Richards often makes lists of the greatest guitar players of all time. But at a technical level he’s no particular standout. One-time Stones guitarist Mick Taylor was and is certainly superior by that measure. Even a casual rock fan could easily list a dozen guitarists who top him by that measure. Richards’ genius isn’t technical proficiency but knowing what to play, what not to play — both in the sense of the genius of composition but the role of silence in constructing an unshakeable riff. In interviews he has often spoken of silence as the composer’s canvass. For a man notorious for excess, his music is built on economy and restraint. His obsession with finding just the right sound, just the tonal palette he needs, leads him to start using a so-called “open G” tuning, a way to tune a guitar descended from banjo tuning. It literally involved removing one of the six strings. Most of the Stones’ most distinctive and indelible songs come after that switch. You can’t quite play most Stones songs on a conventionally tuned guitar. Very close. Almost the same, but not quite.

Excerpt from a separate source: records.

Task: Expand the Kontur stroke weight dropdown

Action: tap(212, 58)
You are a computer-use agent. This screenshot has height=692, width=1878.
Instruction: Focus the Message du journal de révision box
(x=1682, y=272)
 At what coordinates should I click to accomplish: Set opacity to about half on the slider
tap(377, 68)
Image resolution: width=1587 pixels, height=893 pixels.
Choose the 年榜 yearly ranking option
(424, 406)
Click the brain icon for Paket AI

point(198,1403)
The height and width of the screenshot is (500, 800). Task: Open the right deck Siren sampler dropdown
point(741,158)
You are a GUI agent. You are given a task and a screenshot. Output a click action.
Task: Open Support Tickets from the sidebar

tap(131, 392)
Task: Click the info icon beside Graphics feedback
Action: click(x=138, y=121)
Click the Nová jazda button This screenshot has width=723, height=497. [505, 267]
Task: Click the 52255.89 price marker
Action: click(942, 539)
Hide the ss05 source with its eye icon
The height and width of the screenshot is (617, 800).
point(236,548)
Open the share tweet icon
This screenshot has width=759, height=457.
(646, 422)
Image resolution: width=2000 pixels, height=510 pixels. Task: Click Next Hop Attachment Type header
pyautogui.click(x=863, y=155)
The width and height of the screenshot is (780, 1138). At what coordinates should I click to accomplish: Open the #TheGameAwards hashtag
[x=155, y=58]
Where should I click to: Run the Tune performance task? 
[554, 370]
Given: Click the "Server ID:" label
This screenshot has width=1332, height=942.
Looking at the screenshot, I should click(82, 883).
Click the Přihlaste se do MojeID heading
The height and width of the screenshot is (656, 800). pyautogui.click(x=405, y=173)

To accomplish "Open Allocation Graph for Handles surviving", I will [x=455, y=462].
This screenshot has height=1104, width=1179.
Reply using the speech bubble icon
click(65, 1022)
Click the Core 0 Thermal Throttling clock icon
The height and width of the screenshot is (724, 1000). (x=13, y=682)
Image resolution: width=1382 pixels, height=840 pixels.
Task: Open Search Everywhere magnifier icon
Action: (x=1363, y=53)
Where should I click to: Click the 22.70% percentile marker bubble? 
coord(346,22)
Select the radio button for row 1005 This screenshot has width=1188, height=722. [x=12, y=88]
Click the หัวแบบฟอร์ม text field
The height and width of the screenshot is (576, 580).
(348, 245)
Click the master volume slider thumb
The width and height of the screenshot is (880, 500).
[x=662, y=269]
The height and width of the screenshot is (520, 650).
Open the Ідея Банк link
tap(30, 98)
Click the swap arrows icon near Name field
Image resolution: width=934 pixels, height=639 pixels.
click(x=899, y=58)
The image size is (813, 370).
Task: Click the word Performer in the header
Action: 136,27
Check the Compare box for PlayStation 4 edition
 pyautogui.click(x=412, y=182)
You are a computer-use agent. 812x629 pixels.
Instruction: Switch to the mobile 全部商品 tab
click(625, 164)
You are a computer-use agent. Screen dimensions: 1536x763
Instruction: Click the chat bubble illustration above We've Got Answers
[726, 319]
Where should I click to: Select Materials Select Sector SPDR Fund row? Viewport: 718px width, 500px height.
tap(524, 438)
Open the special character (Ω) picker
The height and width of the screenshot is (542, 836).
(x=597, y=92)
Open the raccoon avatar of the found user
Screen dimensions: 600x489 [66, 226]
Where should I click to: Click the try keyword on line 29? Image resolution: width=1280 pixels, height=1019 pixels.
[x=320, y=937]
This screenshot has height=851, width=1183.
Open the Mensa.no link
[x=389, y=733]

I won’t try to describe or discuss any of the songs. You’ve heard them or you haven’t. I can’t add anything to the listening.

It’s well known that within just a few years the Lennon-McCartney song writing partnership had become a partnership in name only. The two men wrote their own songs under a common label. That never quite seems to have happened in the Jagger-Richards partnership, despite their notoriously rocky relationship. While some songs are associated with one or the other man they’re seldom distinctly one man’s composition. Almost all seem to have gone through both sets of hands. The most common pattern appears to have been Richards devising a basic musical structure and perhaps the core of a chorus and then Jagger filling out the lyrics and the phrasing. But there are numerous variations.

Jagger almost broke up the Stones in the mid-’80s when he wanted to start a solo career. Richards eventually decided to record his own albums too. But Jagger’s solo compositions had a thinness to them. Richards’ contained more of the intensity and originality of the Stones. In his 2010 memoir Life, Richards speaks of them as being bound together, perhaps like a strained but unbreakable marriage, because after that period in the late 1980s both realized — maybe especially Jagger realized — neither could be great without the other. But Richards on his own seemed to have at least a touch more of the greatness.

If you haven’t read Life it’s one of the great rock memoirs. You find a man with an intense, ingrained rebelliousness, hovered over by an impulsiveness, a tough temper and hints of violence. But he’s also surprisingly soft. The Stones was a band chock full of womanizers and philanderers. And Richards had some of that. But his real pattern is serial monogamy. He seemed to lack the carnivorous traits of some of the others. On his own presentation, and consistent with what we know from other sources, is a man who is fundamentally shy and even withdrawing. It’s probably one part of his descent into addiction. The contrast with Jagger is there on every page, the consummate extrovert and social climber, a man of self-presentation.

The vast majority of that founding generation of ’60s rock music — not the origins in the 1950s with Chuck Berry and then the white version with Elvis Presley and Carl Perkins but the rebirth of it from England starting with the Beatles — was born during World War II. Lennon 1940, McCartney 1942, Jagger and Richards 1943, Roger Daltrey and Jimmy Page 1944, Pete Townsend and Eric Clapton 1945. Go right down the list from the greats to the semi-greats to the alsos. The great majority are born in those years. They’re all in their late ’70s or early ’80s. So we’re nearing the end of the line.

The Stones hit the road in the United States for a tour kicking off in April 2024.